1. Overview
In this tutorial, we’ll look at the “argument list too long” problem, often encountered while working with a large number of files. First, we’ll discuss what’s causing it. Then, we’ll discuss a few solutions that will help us to solve this issue.
2. What Causes the Error
Let’s consider a case where we have a large number of files residing within a directory:
$ ls -lrt | wc -l
230086
$ ls -lrt | tail -5
-rw-r--r-- 1 shubh shubh 0 Apr 30 14:02 events2120038.log
-rw-r--r-- 1 shubh shubh 0 Apr 30 14:02 events2120040.log
-rw-r--r-- 1 shubh shubh 0 Apr 30 14:02 events2120039.log
-rw-r--r-- 1 shubh shubh 0 Apr 30 14:02 events2120042.log
-rw-r--r-- 1 shubh shubh 0 Apr 30 14:02 events2120041.log
Here, we have over 230K log files in our directory. Let’s try to get the count of all filenames that start with the string ‘events’:
$ ls -lrt events* | wc -l
-bash: /usr/bin/ls: Argument list too long
0
Notably, the command fails, citing “Argument list too long” as the reason. Let’s try the rm command to get rid of these files:
$ rm -rf events*.log
-bash: /usr/bin/rm: Argument list too long
Again, the command fails for the same reason.
While performing filename expansion, Bash expands the asterisk (*) with every matching file. In effect, this produces a very long list of command-line arguments that Bash isn’t able to handle.
When the number of files to be expanded as arguments is larger than the arguments buffer space, Bash fails to handle it.
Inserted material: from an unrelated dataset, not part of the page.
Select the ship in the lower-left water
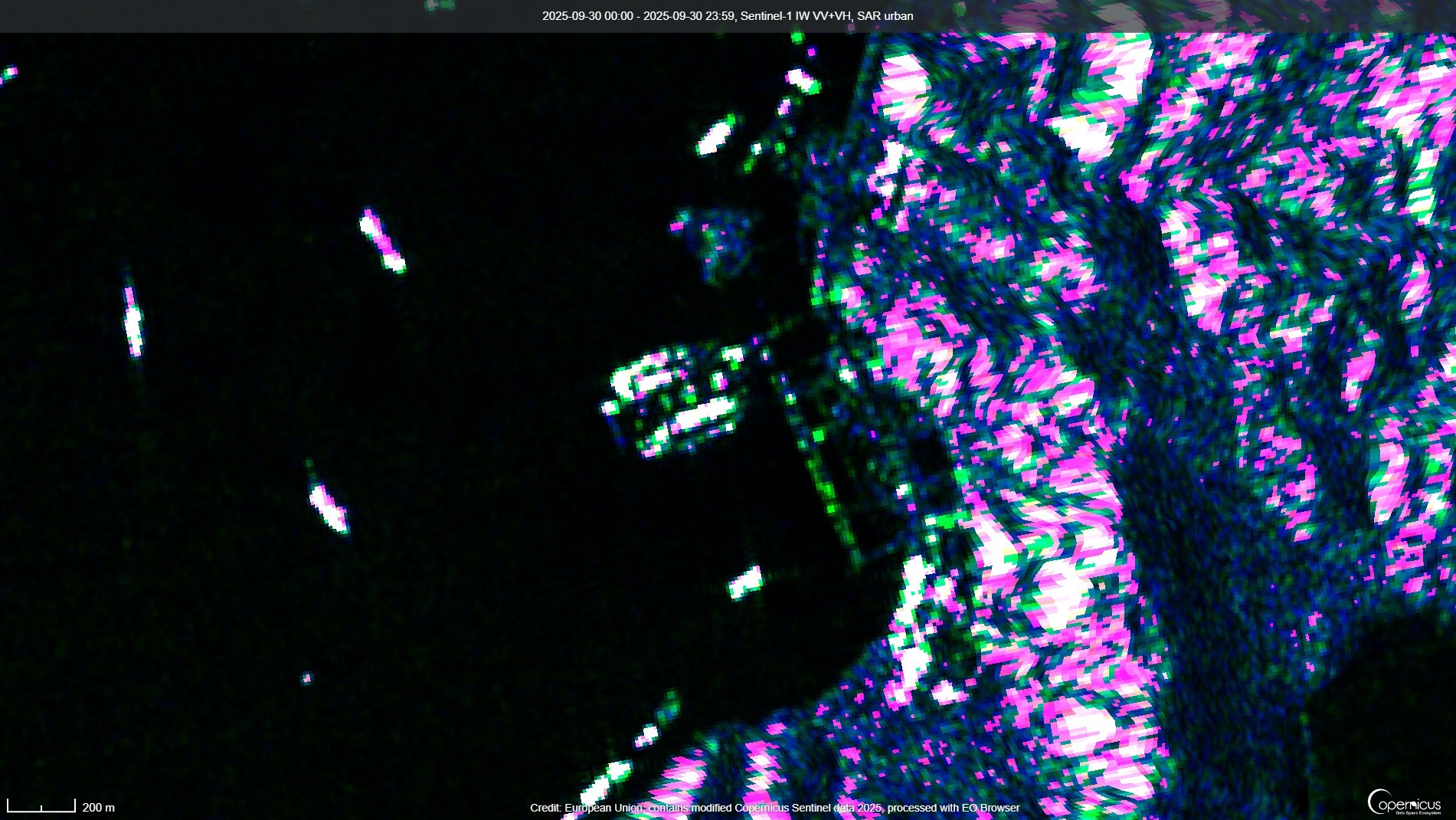 coord(329,508)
Note that this buffer is shared with the environment space info, so the real available space is smaller than this buffer size.
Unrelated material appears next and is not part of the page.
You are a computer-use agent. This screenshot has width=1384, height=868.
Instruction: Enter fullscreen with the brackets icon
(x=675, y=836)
The rm command in the previous example expands to:
$ rm -rf events2120038.log events2120040.log ... events0000001.log
Here, the argument list becomes equal to the number of files in the directory. In our case, this is over 230K files, which makes for a lot of arguments. We can utilize the getconf command to get the current system limits:
$ getconf ARG_MAX
2097152
The ARG_MAX argument controls the maximum space requirements for the exec family of functions. This helps the kernel to determine the largest buffer it needs to allocate. These limits can also be verified using the xargs command:
$ xargs --show-limits
Your environment variables take up 2504 bytes
POSIX upper limit on argument length (this system): 2092600
POSIX smallest allowable upper limit on argument length (all systems): 4096
Maximum length of command we could actually use: 2090096
Size of command buffer we are actually using: 131072
Maximum parallelism (--max-procs must be no greater): 2147483647
The information of prime interest here is the ‘upper limit on argument length’, which may vary from system to system.
3. Overcoming the Limitation
Let’s dive into various approaches we can utilize to solve this problem. What all the proposed solutions have in common is they avoid parameter expansion.
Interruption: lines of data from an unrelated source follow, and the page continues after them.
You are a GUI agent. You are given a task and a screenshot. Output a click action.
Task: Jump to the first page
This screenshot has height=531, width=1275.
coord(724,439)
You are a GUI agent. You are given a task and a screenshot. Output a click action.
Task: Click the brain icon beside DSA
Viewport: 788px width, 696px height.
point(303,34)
3.1. Using the find Command
We can iterate on the list of files using the find command and then use either the exec option or the xargs command:
$ find . -iname "events*" | xargs ls -lrt | wc -l
230085
First, we fetch the list of all files starting with the word “events” using the find command. Then, we use the xargs command to accept the list of files from stdin, and finally, we execute the ls and wc commands over the list of files provided by xargs.
3.2. Using the for Loop Approach
Another interesting approach is to iterate on the files using the for loop:
$ for f in events*; do echo "$f"; done | wc -l
230085
This is one of the simplest techniques to solve the issue. Note that this solution can be a bit slower, though.
3.3. Manual Split
We can split the files into smaller bunches and execute the commands (such as rm, cp, mv, wc, ls) repeatedly with a different set of strings as arguments each time:
$ ls -lrt events1*.log | wc -l
31154
$ ls -lrt events2*.log | wc -l
15941
Here, we’re filtering only the file names starting with “events1“. In this particular example, we stay within the space requirements controlled by the ARG_MAX value.
Then, we do the same with those starting with “events2“, and so on.
3.4. When We Just Need to Remove the Content of a Directory
Consider a case where we are trying to get rid of all files in a directory and it fails:
$ rm -rf *
-bash: /usr/bin/rm: Argument list too long
To tackle this problem, we can alternatively just delete the directory and create it again:
$ rm -rf /home/shubh/tempdir/logs_archive
$ cd home/shubh/tempdir && mkdir logs_archive
In this case, the logs_archive directory contained the files we wanted to delete.
Note that since we’re deleting the directory and creating it again, this approach won’t preserve the original permissions or ownership of the directory.
4. Conclusion
In this tutorial, we looked at multiple techniques to address the “argument list too long” issue.
First, we discussed what’s causing this error. Then, we learned various solutions that can be utilized to solve the problem both in general and in particular cases.